▶ [Problem to work on]: Return the data below verbatim, reproducing every line in its original order without any change.

(Item position entries)
|---|

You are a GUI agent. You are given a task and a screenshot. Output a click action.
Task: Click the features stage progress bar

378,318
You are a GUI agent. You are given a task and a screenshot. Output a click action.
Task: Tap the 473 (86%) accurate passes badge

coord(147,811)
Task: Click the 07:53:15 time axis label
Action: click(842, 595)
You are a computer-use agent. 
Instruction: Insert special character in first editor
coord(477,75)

|---|

▶ [Finished exercise]:
You are a GUI agent. You are given a task and a screenshot. Output a click action.
Task: Click the features stage progress bar

378,318
You are a GUI agent. You are given a task and a screenshot. Output a click action.
Task: Tap the 473 (86%) accurate passes badge

coord(147,811)
Task: Click the 07:53:15 time axis label
Action: click(842, 595)
You are a computer-use agent. 
Instruction: Insert special character in first editor
coord(477,75)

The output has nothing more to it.